Fortunatamente la riappacificazione con Lorenzo riportò il Poliziano a Firenze dove dal 1481 ricoprì la cattedra di eloquenza greca e latina presso lo Studio cittadino. Qui può riprendere anche ciò che lo ha accompagnato per tutta la vita. L’attività filologica e gli studi di varia lunghezza su differenti argomenti si condensano nei Miscellanea, pubblicati nel 1489. Questa raccolta era ben diversa dal pedissequo commento riga per riga, procedimento usuale per le opere a carattere filologico, in favore di un’ottica e una cultura poliedrica. Il Poliziano mirava alla promozione della cultura e della lingua latina ad ogni livello: ad esempio non aveva disdegnato di studiare e copiare numerosi testi medici ma soprattutto credeva fermamente potessero essere presi a modello, qualora fossero validi, altri autori che non fossero obbligatoriamente Cicerone, senza che scattasse l’accusa di eclettismo (Poliziano la chiama docta varietas, in polemica contro le visioni di Lorenzo Valla e Paolo Cortese sul problema dell’imitazione). In ambito strettamente filologico fu un sostenitore della *collatio sistematica tra i manoscritti anche qualora si fosse sicuri del testo in proprio possesso (acquisizione questa molto prematura rispetto a studiosi con ben più mezzi dei suoi), sostenitore del criterio del *codex vetustissimus, contrario all’*emendatio ope ingenii se i codices bastano da soli a restituire il testo.

Quella che sembrerebbe la cronaca di una vita lunghissima è quella di un ragazzo di soli trenta anni, ma che era conosciuto già in tutta Europa.
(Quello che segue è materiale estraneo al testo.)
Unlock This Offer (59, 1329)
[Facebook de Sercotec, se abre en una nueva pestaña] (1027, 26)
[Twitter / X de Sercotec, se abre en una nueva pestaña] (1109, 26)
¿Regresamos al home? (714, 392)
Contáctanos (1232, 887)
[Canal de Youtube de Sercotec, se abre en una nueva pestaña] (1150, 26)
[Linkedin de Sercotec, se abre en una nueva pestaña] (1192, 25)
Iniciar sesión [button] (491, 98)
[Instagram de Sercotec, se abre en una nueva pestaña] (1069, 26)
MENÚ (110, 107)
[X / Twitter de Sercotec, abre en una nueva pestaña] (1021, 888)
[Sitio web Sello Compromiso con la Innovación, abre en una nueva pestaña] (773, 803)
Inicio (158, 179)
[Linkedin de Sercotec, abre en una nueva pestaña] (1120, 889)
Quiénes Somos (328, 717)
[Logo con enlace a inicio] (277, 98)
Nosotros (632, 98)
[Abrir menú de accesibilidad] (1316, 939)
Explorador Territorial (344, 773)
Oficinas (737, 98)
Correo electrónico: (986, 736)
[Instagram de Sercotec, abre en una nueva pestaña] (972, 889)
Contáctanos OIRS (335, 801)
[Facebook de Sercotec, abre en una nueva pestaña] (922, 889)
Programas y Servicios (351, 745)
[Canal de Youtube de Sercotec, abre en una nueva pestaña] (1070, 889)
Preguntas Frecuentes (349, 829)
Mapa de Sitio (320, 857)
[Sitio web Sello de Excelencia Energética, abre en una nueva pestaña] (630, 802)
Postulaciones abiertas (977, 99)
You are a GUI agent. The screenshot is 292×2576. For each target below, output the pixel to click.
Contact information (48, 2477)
Dotti da ogni dove avevano sentito parlare di lui e dei suoi corsi su Ovidio, Stazio, Virgilio, Teocrito, Esiodo, Persio, Orazio, Omero e Aristotele, il filosofo che nei suoi ultimi anni di vita meglio rispose al razionalismo scientifico che ricercava nella lingua. Perché nel Poliziano tutto si risolve nel riconoscere che della parola bisogna fare un culto, perché è bellezza. E il compito dell’artista di valore è assimilare quanto più possibile da tutti i grandi scrittori del passato, perché il vero artista non potrebbe tollerare che si scegliesse un solo modello di lingua e andasse perduto tutto il resto. Anche la parola per il Poliziano può essere una forma di resistenza alle corruttele del tempo ed essere trasposta nell’eternità dell’arte.

Chi scrive non pretende di aver reso giustizia ad un autore al quale occorrerebbero più che alcune righe, ma almeno spera di aver approfittato della curiositas per dargli una voce.

Fonti

“La scrittura e l’interpretazione” di Luperini, Cataldi, Marchiani, Marchese; Palermo, 2011.